Nous sommes en août 1945, lorsque, tout doucement, le Canot impérial quitte les jardins où il était entreposé pour pénétrer dans le musée. Le voici enfin visible du grand public !
En prendre soin…
Presque 50 ans plus tard, le Canot connaît sa première restauration d'ampleur. Entre 2001 et 2003, les charpentiers de l'atelier militaire de Cherbourg et des restaurateurs de sculptures et ornements s'activent autour de lui. Il est aussi déplacé à l'intérieur du musée, un tout petit trajet par rapport à ce qui l'attend…
2018 : un grand retour… à préparer !
Depuis 2017, le Musée de la Marine de Paris est fermé au public : il a fermé ses portes pour gros travaux et ne rouvrira qu'en 2021. Le canot doit quitter les lieux. Brest s'impose comme destination. Il est pressenti pour accueillir le public dans une institution à naître… Pour l'heure, c'est son transport qui occupe les équipes du musée. D'abord, le désarmer : ses 22 avirons sont stockés à part et ses éléments décoratifs amovibles également. Ne reste alors que la coque que l'on recouvre d'une caisse rigide de métal, de bois et de plastique.
Une sortie au cordeau
Les dimensions des portes du musée n'ayant pas changé entre 1943 et 2018… à problème identique, même solution ! C'est donc par un grand trou dans le mur extérieur, que le canot est sorti du musée.
Prêt au décollage
Une fois stabilisé sur une plateforme extérieure, le canot est soulevé par un expert grutier : 17,8 tonnes à manœuvrer entre les arbres et au-dessus d'un muret et du trottoir… ne doit pas être si aisé. La boîte finit par s'envoler... comme par magie ! Et se poser très exactement sur la remorque extensible d'un semi-remorque garé là. Tout est bien fixé et le départ est donné à la nuit tombée. Tous feux et gyrophares allumés, le convoi exceptionnel s'éloigne. Il lui faut 48 heures pour rallier Brest.
Bienvenu à Brest !
C'est aux Ateliers des Capucins que le canot est déposé. Ce sont des bâtiments de l'ancien arsenal militaire du 19e siècle, aujourd'hui reconvertis en centre culturel et commercial. Le lendemain, le canot retrouve l'air libre. Mais juste le temps pour l'équipe qui l'accueille de faire un bilan de son état après son périple. Avant de le renfermer ensuite dans son écrin de voyage lui permettra de s'acclimater, peu à peu, à son nouvel environnement climatique et hygrométrique.

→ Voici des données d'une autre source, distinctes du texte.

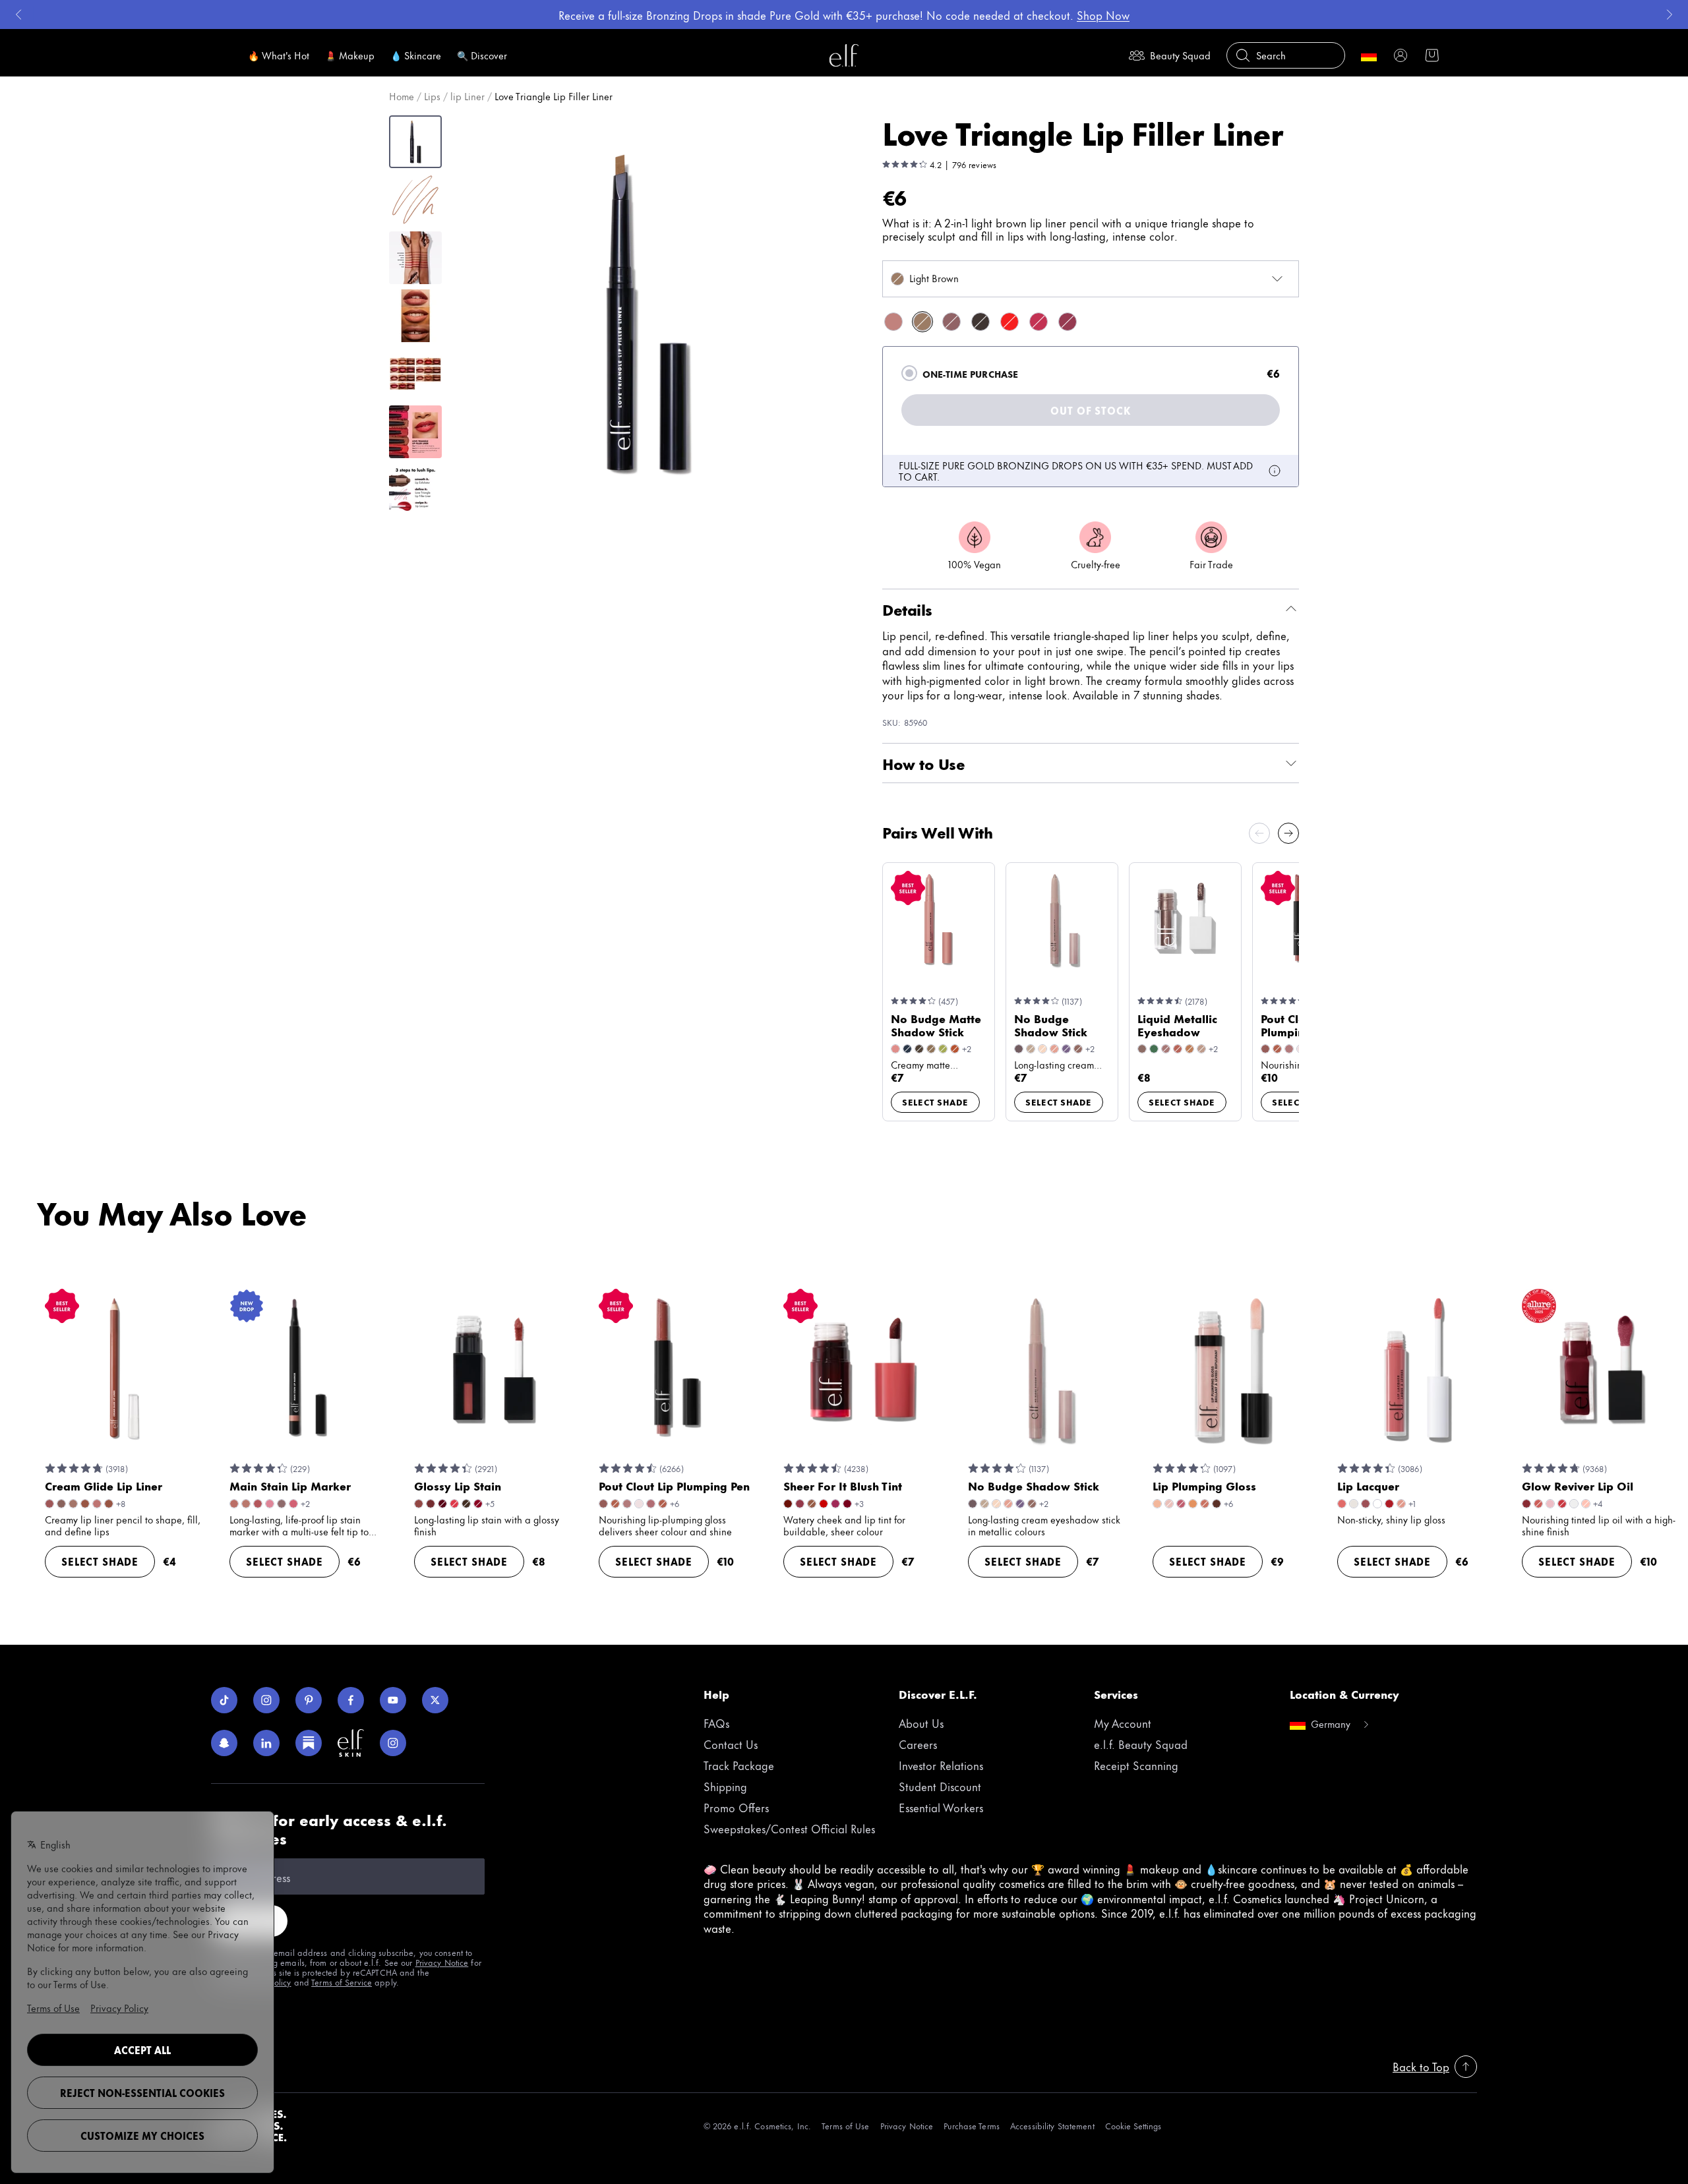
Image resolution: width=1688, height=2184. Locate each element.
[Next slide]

Après 75 ans, le canot retrouve l'air iodé de Brest… Si c'est avec difficulté, il aura droit à une cure restauratrice !
Bientôt à nouveau visible au public
Fin 2019, retour à la lumière. Le Canot impérial sera alors installé sur la place des Machines de l'ancien arsenal, et ainsi visible de tous les passants. Il fera face à l'entrée du futur Pôle des Excellences Maritimes (Ce nom n'est pas encore définitif), un vaste espace destiné à valoriser les savoir-faire maritimes brestois. Le canot en sera le témoignage historique : il est le seul canot de ce type conservé en France.
Rendez-vous donc, fin 2019, à Brest pour, admirer, à nouveau, ce canot impérial. Mais dans une scénographie moderne ! Des miroirs reflétant la coque livreront tous ses détails et des dispositifs muséographiques dynamiques raconteront les origines et l'histoire insolite de ce bateau.